TensorFlow Basics

Note: If running this notebook directly, make sure you are running your Jupyter kernel in an environment with TensorFlow installed. Some useful packages to install/import first, if you didn't in notebook 00A:


In [1]:
# Beginning a line with "!" allows you to execute a command in your terminal
# You'll need to install these packages for certain lines of this notebook if you don't already have them.
!conda install -y matplotlib
!pip install -U tqdm


Fetching package metadata .......
Solving package specifications: ..........

# All requested packages already installed.
# packages in environment at C:\Users\kevin_000\Anaconda3\envs\tensorflow:
#
matplotlib                2.0.2               np113py36_0  
Requirement already up-to-date: tqdm in c:\users\kevin_000\anaconda3\envs\tensorflow\lib\site-packages

In [2]:
%matplotlib inline

import numpy as np
import matplotlib.pyplot as plt
from tqdm import trange

Basic TensorFlow test from the installation instructions


In [3]:
import tensorflow as tf
hello = tf.constant('Hello, TensorFlow!')
sess = tf.Session()
print(sess.run(hello))


b'Hello, TensorFlow!'

Define a simple TensorFlow graph

The example from the TensorFlow Introduction slides:


In [4]:
a = tf.constant(3.0, dtype=tf.float32)
b = tf.constant(4.0, dtype=tf.float32)
sum_a_b = tf.add(a, b)

# Using the Python "with" as a context manager
with tf.Session() as sess:
    print(sess.run(sum_a_b)) # Prints “7.0” to the screen


7.0

The previous graph only produces a constant output. Not particularly interesting.

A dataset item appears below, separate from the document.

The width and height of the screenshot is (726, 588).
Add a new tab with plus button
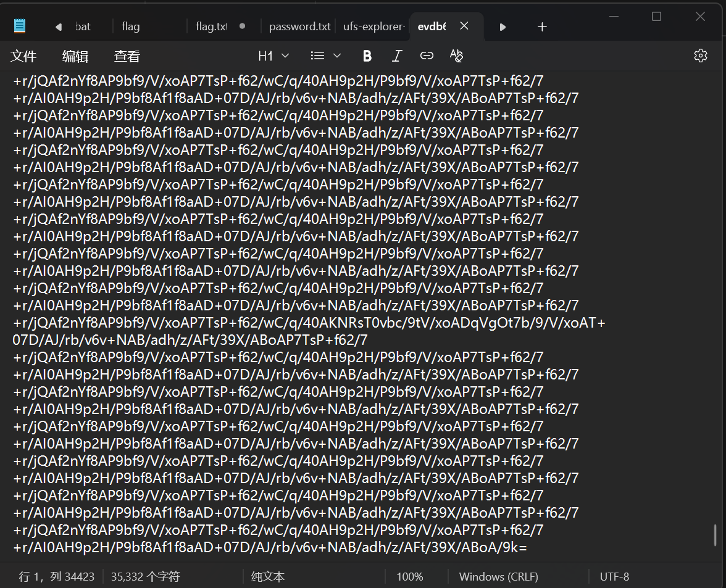542,27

To create a similar graph that can acccept variable inputs:


In [5]:
a = tf.placeholder(tf.float32)
b = tf.placeholder(tf.float32)
sum_a_b = tf.add(a, b)

with tf.Session() as sess:
    feed_dict = {a: 3.0, b: 4.0}
    print('1st Result: {0}'.format(sess.run(sum_a_b, feed_dict=feed_dict)))
    
    feed_dict = {a: 2015, b: 2020}
    print('2nd Result: {0}'.format(sess.run(sum_a_b, feed_dict=feed_dict)))


1st Result: 7.0
2nd Result: 4035.0

MNIST Example

The MNIST dataset is very popular machine learning dataset, consisting of 70000 grayscale images of handwritten digits, of dimensions 28x28. We'll be using it as our example for this section of the tutorial, with the goal being to predict which the digit is in each image.

Since it's such a common (and small) dataset, TensorFlow has commands for downloading and formatting the dataset conveniently baked in already:


In [6]:
from tensorflow.examples.tutorials.mnist import input_data
mnist = input_data.read_data_sets("MNIST_data/", one_hot=True)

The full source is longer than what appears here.